Von Achim Lettmann ▪ BOCHUM–Leicht wird es nie für Emma Mörschel und Johannes Pinneberg sein. Beide wissen, dass sie keine große Begabung haben und „immer nach dem Geld krampfen“ werden. Dass sich ein Baby („Murkel“) angekündigt hat, erschrickt ihn, freut sie und bringt das junge Paar dann doch enger zusammen. Hoffnung wird spürbar, eine behutsame Liebe entfaltet sich am Schauspielhaus Bochum.

„Kleiner Mann, was nun?“ fragt Regisseur David Bösch, der mit Sabine Reich eine Bühnenfassung nach dem Roman (1932) von Hans Fallada erarbeitet hat. In Bochum fällt die Existenzgrundlage ganz bescheiden, ganz einfach aus. Hier will niemand Superstar werden. Bösch zeigt junge Leute, die standesbewusst sind und hoffen, dass ihr Fleiß, ihr Anstand und ihre Ehrlichkeit anerkannt werden – von denen, die Macht über sie erhalten. Denn in einer Gesellschaft gibt es immer kleine und große. Banal, aber wahr.

Dass Regisseur Bösch solchen Einsichten viel Raum gibt, liegt auch an unserer Freizeitgesellschaft, in der Werbeauftritt, Monitoroberflächen und Medienprofile die Wirklichkeit erst überblenden und dann ersetzen. Thomas Rupert lässt diesen ganzen Klimbim beiseite und hat auf der weiten Bühne eine Mulde gelassen, die inmitten einer schwarz-grauen Halde die Menschen aufnimmt. Ein gigantischer Kugelkorb nimmt Stühle, Lampen, Klamotten, Tische, alles Alltagsgedöns auf. Ein Symbol für gelebtes Leben über alle Zeit.

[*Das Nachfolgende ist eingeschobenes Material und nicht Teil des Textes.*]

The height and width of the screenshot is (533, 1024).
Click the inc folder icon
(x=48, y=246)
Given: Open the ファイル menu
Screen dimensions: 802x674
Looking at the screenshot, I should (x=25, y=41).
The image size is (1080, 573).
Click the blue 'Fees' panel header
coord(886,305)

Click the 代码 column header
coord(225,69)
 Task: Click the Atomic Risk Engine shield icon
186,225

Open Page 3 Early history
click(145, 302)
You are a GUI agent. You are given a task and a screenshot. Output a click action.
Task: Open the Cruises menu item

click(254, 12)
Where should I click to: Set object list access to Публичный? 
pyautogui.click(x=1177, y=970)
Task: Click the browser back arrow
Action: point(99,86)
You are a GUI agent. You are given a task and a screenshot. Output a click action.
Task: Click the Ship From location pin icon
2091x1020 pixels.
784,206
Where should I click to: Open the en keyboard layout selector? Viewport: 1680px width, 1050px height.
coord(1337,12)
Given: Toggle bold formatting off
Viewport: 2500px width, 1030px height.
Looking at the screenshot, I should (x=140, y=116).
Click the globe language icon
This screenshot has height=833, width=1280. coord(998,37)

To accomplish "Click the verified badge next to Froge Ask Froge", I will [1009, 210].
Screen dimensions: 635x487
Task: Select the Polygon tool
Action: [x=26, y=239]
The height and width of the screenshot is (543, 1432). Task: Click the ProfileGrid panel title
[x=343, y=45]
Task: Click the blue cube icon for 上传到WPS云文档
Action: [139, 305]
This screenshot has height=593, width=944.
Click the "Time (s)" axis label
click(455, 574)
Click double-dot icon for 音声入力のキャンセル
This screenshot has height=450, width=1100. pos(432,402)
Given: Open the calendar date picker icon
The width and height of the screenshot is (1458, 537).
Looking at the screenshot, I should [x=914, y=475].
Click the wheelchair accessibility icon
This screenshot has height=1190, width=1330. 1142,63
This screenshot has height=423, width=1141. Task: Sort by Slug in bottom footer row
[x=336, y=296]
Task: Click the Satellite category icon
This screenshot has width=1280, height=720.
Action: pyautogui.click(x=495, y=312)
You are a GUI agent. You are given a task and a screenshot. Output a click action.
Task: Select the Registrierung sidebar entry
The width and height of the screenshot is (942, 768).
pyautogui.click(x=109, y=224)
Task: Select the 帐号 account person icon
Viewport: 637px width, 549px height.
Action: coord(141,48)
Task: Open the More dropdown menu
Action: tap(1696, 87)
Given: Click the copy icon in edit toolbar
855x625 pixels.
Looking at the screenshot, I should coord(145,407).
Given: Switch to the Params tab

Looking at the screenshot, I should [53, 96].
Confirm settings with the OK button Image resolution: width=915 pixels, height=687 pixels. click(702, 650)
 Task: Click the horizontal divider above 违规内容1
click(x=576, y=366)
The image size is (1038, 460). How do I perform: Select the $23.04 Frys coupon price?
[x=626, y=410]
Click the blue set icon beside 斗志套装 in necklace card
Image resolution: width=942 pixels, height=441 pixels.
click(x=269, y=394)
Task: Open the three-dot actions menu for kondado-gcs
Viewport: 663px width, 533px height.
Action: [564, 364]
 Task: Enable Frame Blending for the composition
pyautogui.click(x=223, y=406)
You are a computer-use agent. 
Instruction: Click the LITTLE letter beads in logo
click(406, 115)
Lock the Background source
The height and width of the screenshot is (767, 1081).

Die Inszenierung fordert ein bisschen Demut. Schaut her, scheint Bösch zu sagen, hier sind zwei Menschen, die nur ein einfaches Leben können – nun lasst sie doch! Ein Anliegen, dem der Regisseur keine schrille Note verpasst, keinen neuen Look anhängt. Das überrascht, weil David Bösch als kühner Inszenator gilt, der mit Leidenschaft und Musik an den Theatern in Essen und Bochum aufgefallen ist.

Nun eine Nummer kleiner. Auch das Personal ist übersichtlich. Mehr als vier Figuren spielen nicht. Ob die Provinz Ducherow oder die Metropole Berlin, wo das Paar letztlich sein Glück versucht, die Inszenierung will ein Gespür für die Innenwelt der Hauptfiguren entwickeln, kein Mileu dekorieren.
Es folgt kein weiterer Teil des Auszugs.